Lab Members

Interested students: Please contact Selena if you’re interested in becoming involved in the PEPPR lab! There are plenty of research opportunities for undergraduates and graduate students, especially for those who are interested in plant anatomy, evolution, plant paleoecology and/or the link between plants and climate.

Here are some descriptions of current and available projects we’re working on!

Current Lab Members


Dr. Selena Y. Smith, Principal Investigator. I am an Associate Professor in the Department of Earth & Environmental Sciences and the Program in the Environment at the University of Michigan, and Associate Research Scientist in the Museum of Paleontology. My interests are diverse, including plant evolution, anatomy & structure, paleoecology, and taphonomy…anything about plants and the past, and I’m there! I earned my B.Sc. (Hon.) in Evolutionary Biology and a Ph.D. in Systematics and Evolution from the University of Alberta. I was a Royal Society postdoctoral fellow with Margaret Collinson at Royal Holloway, University of London, and then a junior fellow in the Michigan Society of Fellows.


Dr. John Benedict, Lecturer, PitE. John was a postdoc in the lab for two years, and continues to be part of PEPPR in his “spare time.” He is helping to decipher the evolutionary history of the gingers, bananas, and relatives – the order Zingiberales, as well as leading his own projects on various plants including the fossil record of Alnus (alders) and the diversity of the Miocene Shimokawa Chert from Japan. John earned a B.S. and Ph.D. in Plant Biology from Arizona State University, and spent a year as an adjunct faculty member at University of Guam, before coming to UM.
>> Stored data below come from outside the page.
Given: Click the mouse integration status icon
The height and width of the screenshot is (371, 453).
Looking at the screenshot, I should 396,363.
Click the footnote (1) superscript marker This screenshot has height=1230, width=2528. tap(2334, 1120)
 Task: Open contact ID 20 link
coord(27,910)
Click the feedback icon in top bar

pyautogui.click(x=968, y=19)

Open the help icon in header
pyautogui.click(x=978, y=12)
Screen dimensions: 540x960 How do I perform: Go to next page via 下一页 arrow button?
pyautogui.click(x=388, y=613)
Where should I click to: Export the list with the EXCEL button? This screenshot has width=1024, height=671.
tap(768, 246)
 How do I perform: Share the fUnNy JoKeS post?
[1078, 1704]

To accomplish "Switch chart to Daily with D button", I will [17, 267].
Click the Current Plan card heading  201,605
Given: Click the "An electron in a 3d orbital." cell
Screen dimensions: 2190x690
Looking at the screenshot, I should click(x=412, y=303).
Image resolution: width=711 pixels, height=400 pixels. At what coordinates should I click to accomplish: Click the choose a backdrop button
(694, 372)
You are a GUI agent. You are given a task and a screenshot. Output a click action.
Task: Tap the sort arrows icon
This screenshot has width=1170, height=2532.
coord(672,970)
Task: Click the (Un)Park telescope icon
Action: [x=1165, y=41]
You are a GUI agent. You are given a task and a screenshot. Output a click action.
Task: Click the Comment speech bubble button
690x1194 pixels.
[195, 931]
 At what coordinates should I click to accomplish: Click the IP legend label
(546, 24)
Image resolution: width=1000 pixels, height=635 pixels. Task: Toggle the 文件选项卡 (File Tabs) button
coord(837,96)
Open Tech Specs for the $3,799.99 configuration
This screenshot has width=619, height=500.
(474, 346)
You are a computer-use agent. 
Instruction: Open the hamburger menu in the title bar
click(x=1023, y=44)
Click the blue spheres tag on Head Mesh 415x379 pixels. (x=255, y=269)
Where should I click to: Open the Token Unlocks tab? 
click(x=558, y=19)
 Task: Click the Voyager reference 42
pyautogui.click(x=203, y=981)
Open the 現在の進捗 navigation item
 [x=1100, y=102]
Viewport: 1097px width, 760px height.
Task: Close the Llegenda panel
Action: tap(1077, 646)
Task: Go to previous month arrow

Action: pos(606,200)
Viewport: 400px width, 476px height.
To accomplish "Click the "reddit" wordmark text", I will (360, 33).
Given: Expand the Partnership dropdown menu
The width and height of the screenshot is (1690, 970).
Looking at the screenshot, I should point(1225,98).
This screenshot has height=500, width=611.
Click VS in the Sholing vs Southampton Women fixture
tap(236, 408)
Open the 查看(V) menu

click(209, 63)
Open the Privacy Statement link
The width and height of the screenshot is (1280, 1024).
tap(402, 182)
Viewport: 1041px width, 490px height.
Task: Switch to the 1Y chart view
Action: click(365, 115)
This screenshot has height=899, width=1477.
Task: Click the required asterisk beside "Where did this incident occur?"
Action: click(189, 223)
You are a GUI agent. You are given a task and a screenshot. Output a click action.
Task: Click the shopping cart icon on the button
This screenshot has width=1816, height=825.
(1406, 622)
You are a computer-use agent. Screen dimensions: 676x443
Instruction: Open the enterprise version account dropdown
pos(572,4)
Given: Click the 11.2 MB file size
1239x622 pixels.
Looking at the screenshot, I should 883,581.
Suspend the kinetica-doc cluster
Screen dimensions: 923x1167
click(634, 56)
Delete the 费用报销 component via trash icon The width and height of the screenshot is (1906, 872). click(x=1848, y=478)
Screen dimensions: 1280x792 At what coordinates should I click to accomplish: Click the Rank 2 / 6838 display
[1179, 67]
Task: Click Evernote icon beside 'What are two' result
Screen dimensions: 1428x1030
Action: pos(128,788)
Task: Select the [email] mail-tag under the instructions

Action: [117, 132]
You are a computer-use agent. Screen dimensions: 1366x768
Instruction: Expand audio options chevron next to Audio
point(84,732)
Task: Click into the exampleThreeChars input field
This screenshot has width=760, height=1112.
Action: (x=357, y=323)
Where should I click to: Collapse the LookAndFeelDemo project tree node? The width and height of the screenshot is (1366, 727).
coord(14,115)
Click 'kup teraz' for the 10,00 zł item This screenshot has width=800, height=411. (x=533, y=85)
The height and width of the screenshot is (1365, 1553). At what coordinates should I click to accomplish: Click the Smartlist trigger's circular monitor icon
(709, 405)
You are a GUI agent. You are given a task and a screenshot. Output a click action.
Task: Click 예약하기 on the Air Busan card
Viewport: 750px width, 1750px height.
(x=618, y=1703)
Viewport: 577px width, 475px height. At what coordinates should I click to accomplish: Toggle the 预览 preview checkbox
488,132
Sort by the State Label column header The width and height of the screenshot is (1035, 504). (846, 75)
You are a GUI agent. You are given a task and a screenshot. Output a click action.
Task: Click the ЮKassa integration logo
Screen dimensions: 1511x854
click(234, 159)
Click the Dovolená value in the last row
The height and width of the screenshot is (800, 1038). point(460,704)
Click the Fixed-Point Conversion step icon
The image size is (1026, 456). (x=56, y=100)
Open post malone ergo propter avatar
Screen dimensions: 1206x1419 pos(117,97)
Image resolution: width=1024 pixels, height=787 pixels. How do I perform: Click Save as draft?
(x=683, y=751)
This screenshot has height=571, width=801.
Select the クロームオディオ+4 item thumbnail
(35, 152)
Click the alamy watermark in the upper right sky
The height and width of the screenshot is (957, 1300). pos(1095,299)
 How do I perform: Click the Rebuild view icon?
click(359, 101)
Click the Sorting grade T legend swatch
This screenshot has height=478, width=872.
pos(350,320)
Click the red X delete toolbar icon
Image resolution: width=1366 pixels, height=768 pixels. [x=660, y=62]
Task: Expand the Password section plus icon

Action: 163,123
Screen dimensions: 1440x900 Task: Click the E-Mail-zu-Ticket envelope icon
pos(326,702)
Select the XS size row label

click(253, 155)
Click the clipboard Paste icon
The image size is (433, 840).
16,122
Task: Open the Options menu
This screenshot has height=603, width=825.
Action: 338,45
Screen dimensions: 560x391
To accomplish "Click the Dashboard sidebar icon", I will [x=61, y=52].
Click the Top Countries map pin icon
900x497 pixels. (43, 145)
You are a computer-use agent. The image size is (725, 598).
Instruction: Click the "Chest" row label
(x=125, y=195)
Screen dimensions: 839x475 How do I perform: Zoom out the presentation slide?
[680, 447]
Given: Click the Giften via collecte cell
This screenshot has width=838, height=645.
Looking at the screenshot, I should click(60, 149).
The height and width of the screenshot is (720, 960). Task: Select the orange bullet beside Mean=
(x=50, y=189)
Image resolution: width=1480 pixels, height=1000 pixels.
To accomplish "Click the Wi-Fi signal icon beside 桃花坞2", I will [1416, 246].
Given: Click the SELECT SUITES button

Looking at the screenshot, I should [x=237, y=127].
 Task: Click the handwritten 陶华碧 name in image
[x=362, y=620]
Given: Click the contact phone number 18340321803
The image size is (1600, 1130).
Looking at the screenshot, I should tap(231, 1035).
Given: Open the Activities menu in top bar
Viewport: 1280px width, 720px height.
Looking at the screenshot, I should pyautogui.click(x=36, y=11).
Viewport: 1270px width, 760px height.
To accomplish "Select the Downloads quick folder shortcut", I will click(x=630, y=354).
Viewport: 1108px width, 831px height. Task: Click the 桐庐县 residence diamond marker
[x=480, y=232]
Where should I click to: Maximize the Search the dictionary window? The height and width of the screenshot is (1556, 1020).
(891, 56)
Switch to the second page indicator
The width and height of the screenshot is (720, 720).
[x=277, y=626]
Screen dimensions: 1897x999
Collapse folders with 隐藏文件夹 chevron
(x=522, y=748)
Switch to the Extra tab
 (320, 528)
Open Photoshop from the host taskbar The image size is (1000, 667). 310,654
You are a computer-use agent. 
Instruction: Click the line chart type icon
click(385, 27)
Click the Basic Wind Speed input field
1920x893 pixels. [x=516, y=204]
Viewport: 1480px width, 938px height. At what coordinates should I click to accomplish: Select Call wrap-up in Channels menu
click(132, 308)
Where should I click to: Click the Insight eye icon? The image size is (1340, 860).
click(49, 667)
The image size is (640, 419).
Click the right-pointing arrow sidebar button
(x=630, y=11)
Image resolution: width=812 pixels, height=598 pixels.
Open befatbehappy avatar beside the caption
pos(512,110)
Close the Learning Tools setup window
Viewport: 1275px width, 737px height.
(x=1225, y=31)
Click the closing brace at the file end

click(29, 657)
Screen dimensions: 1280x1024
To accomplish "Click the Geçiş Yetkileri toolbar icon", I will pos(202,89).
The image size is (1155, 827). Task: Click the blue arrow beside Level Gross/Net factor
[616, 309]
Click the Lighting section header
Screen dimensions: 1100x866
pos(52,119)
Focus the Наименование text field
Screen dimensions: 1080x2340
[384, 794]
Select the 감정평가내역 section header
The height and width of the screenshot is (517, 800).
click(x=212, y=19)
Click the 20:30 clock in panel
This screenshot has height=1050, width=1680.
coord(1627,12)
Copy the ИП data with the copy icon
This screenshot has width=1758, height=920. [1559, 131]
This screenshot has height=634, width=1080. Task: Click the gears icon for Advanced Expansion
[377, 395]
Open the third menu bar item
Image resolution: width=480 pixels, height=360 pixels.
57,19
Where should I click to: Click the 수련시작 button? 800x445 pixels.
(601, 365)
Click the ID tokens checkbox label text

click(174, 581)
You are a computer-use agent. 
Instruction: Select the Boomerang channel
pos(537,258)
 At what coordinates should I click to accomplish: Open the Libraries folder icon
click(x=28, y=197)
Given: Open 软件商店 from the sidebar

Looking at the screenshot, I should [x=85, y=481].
Kelly Martin, Research Assistant/Lab Manager. Kelly earned his BS in Biology from Pennsylvania State University with a minor in Environmental Studies. He is interested in all things relating to paleontology and evolutionary biology.

Zachary Quirk, PhD candidate (2018–). Zack earned his BSc from the University of Rochester. He’s exploring leaf functional traits of the ginger family (Zingiberaceae), trying to better understand how these plants adapted and evolved through environmental and climatic changes in the geologic past, and what inferences we can make about living gingers reacting to anthropogenic climate change.  

Jerónimo Morales Toledo, Phd pre-candidate (2021–). Jerónimo earned his Bachelor’s degree in UNAM (National Autonomous University of Mexico) and later his Master’s Degree in the same university, both works got an Honorific Mention from the Synodal Committee, studying a Middle Jurassic Flora from Mexico. He is interested in plant evolution, taxonomy and extinct plant groups (such as pteridosperms and Bennettitales). Nowadays he is interested in integrating plant fossils into the plant tree of life. 

Kate Morrison, PhD pre-candidate (2021-). Kate earned her BS from the University of Idaho. She is interested in studying the diversification of Cretaceous angiosperms and interpreting paleoenvironments. She is particularly excited to be working with fossil wood from Antarctica and diving into the rich history of the supercontinent Gondwana.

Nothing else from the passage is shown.